Mine the Harvest

Tag: debugging plasmoids

Debugging KDE4 Plasmoids

by on Mar.12, 2010, under Linux

So you have downloaded that spiffy new plasmoid for KDE4 and installed it. Then all manner of interesting things begin to occur. Perhaps the new plasmoid itself simply does not function correctly, or perhaps the next time you login the plasma desktop fails to start. Or, in my most recent case, configuring the plasmoid caused a seg fault which then crashed the entire plasma desktop. Ahh, such pleasant surprises. I’ve never really taken on learning the first thing about plasmoids really – it’s been on the list, but pretty low. However, this most recent situation of a crashing desktop on login inspired me to at least dip my toe.

While there is certainly much more to know, and while I am not a developer, I thought it might be helpful to point out a few things that may help others with crashing plasmoids. I’ll add to this as I learn more, but this should at least point you in the right direction. I was suprised that googeling for debugging plasmoids returned rather dismal results, and no guide appears readily available, so if you have landed here, good luck and please add your own hints.

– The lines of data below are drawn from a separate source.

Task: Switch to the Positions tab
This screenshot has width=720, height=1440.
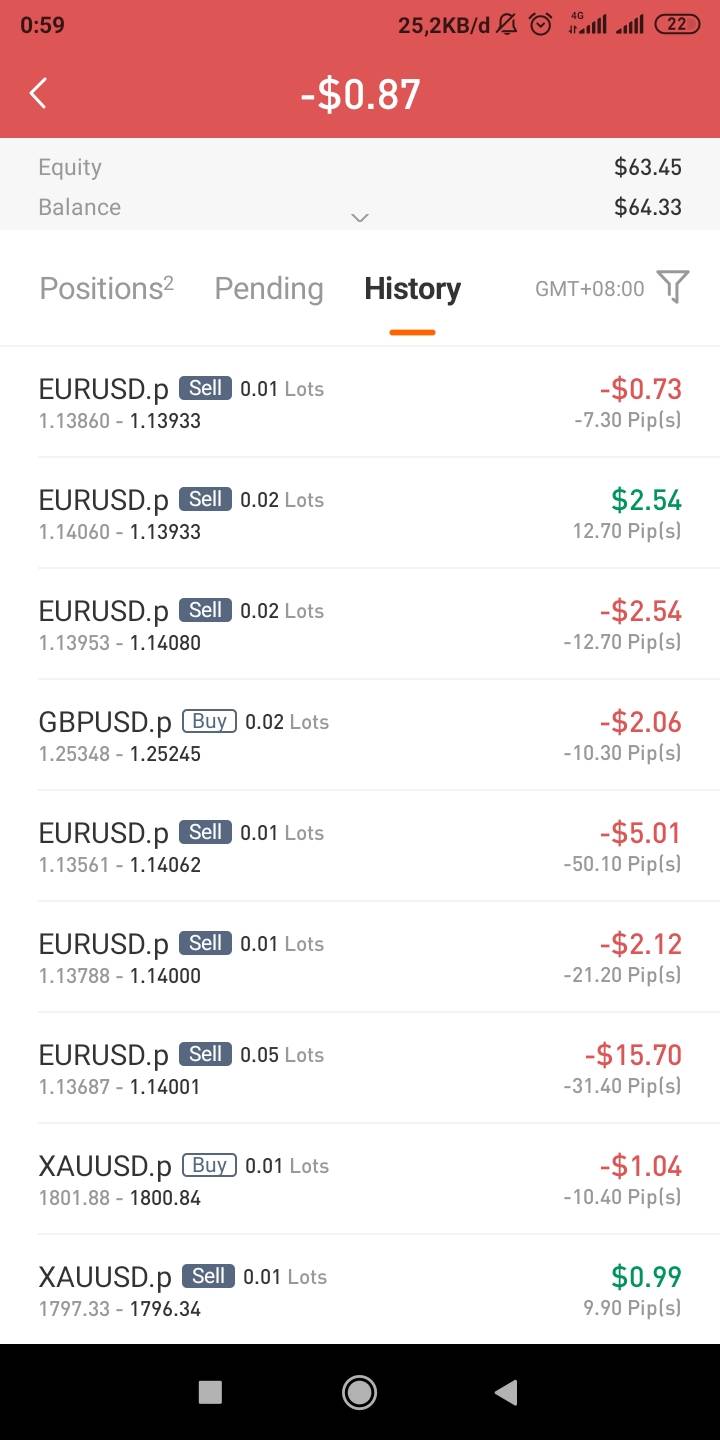Action: [106, 289]
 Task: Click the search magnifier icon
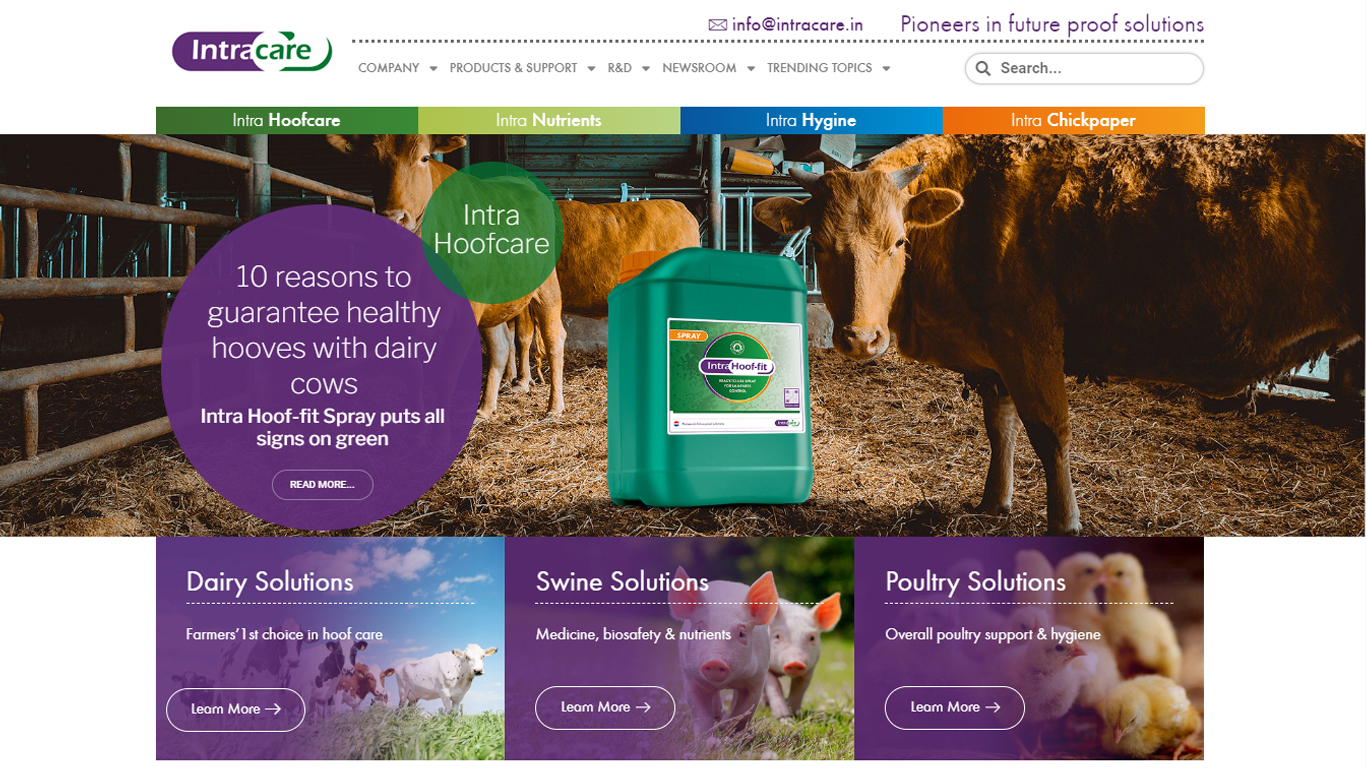pyautogui.click(x=983, y=68)
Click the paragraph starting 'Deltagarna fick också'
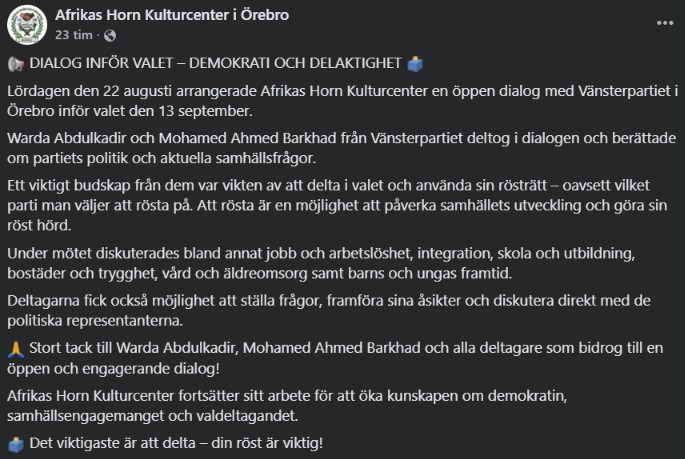Viewport: 685px width, 459px height. [329, 311]
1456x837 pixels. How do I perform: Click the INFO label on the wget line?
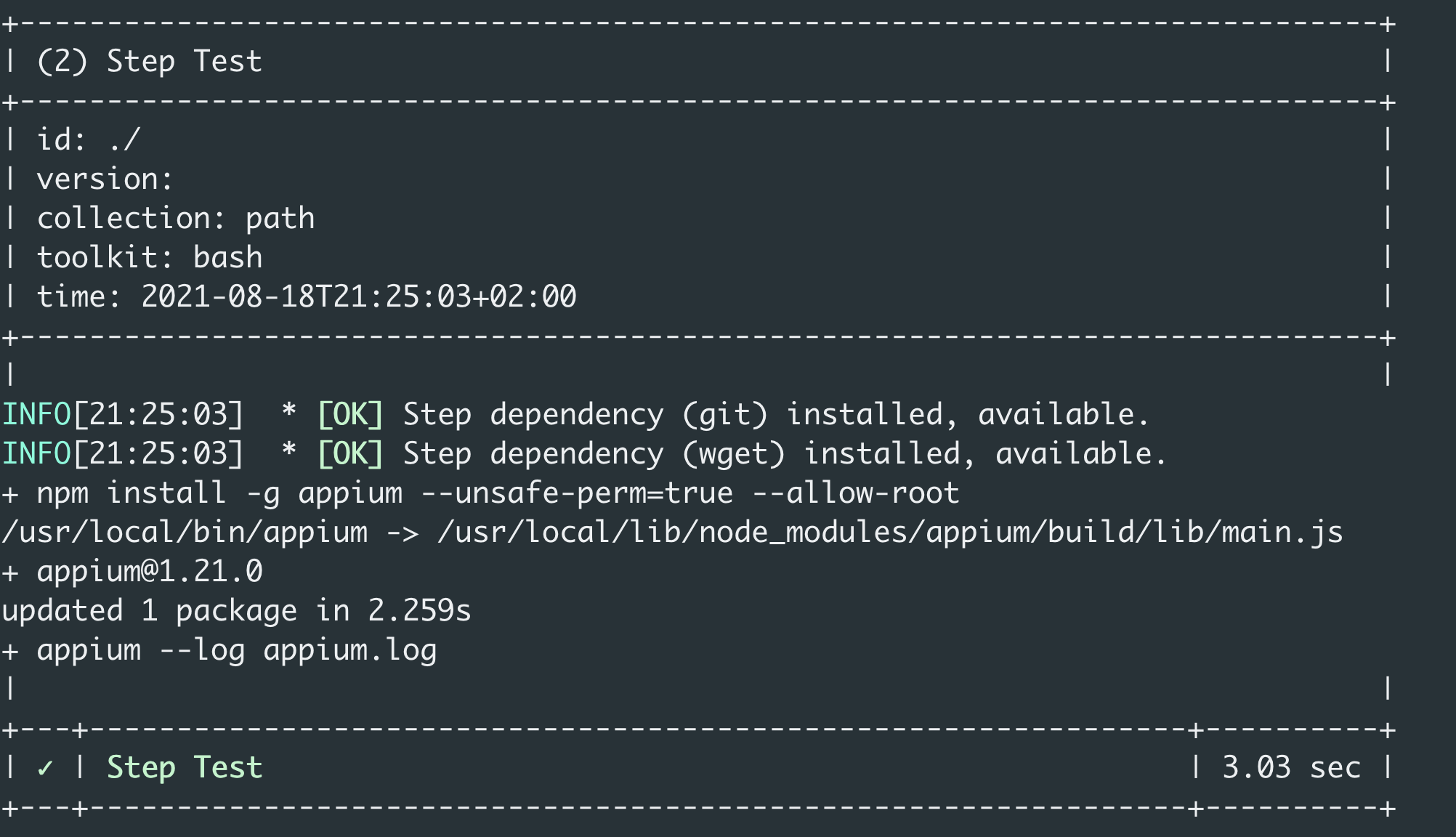coord(36,453)
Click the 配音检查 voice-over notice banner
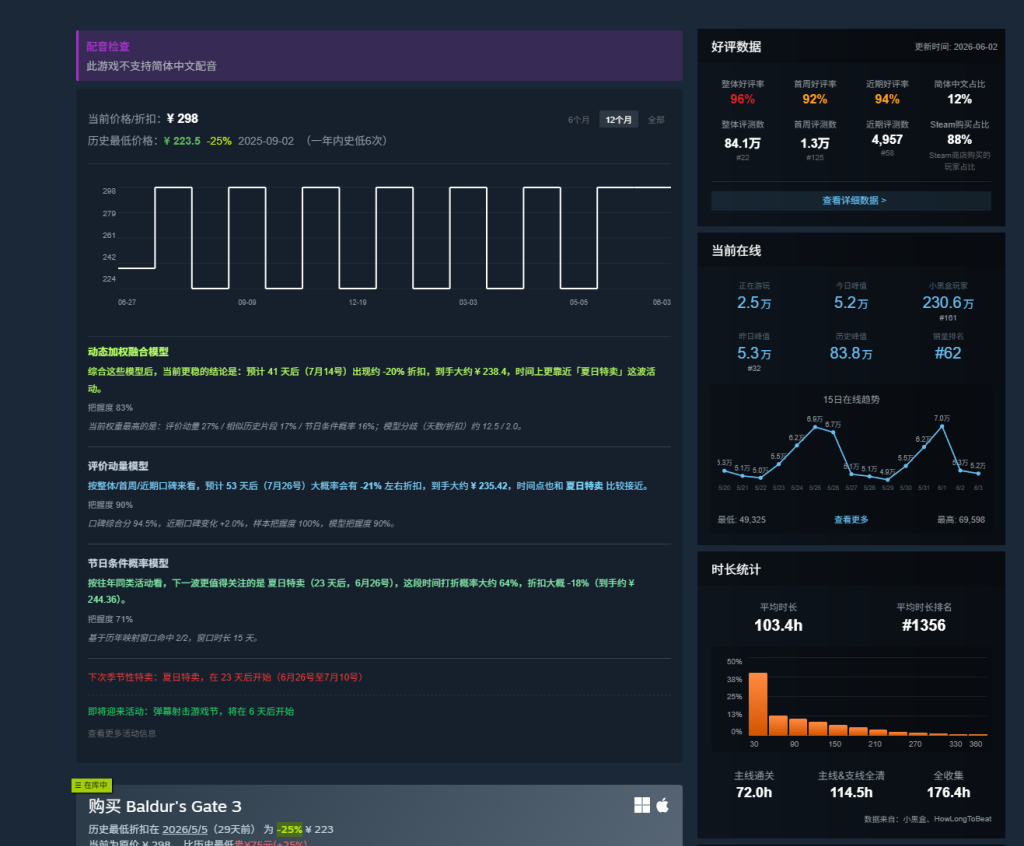This screenshot has height=846, width=1024. click(x=379, y=56)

Okay – so first off, some basics. If your KDE desktop has crashed, don’t panic. You can actually restart it easily enough. First, try alt tabbing to see if your windows are sill running despite the inhospitable and otherwise completely black screen. Start Konsole using Krunner (alt-f2) and once at the command line simple restart the process:

paracelsus@Callandor:~> plasma-desktop

That should re-initiate your desktop.  (If your X server was killed as well, then the issue is not as likely with the plasmoid, and you may have other things going on. If X dies and dumps you to the shell you can usually restart it by running startx  If X is still running, but you can’t start Krunner and Konsole, simply go out to a virtual terminal (ctrl-alt-f1) and restart plasma-desktop )

Of course, if you have a buggy plasmoid that is crashing, it may very well just crash again. If you just installed the faulty plasmoid and know which one it is you can remove it with:

paracelsus@Callandor:~>plasmapkg -r buggyPlasmoid

(If you don’t know the exact name, try plasmapkg –list)

One other very fine tool is plasmoidviewer. Using this you can run a buggy plasmoid in a more contained environment. This makes it a bit easier to capture output and if it crashes, it likely will not take down the plasma desktop process.

paracelsus@Callandor:~>plasmoidviewer buggyPlasmoid

Now, if that does not work, and your desktop is still crashing, you can try a more drastic fix which is to simple move your KDE user profile. Do so with:

paracelsus@Callandor:~>mv ~/.kde ~./kde-broken

Then, restart X (crtl-alt-backspace) and log in again. This will create a new, default profile. You can then continue troubleshooting the old one, etc.

Also, if you have encountered a buggy plasmoid, please take the time to submit your findings to the author, perhaps at kde-look.org or wherever else you obtained the plasmoid from. Supply the output obtained by running the plasmoid with plasmoidviewer as well as your distro version, kernel, and KDE version as a minimum.

Good luck and if you have any other basic plama / plasmoid trouble shooting tips, please feel free to add them.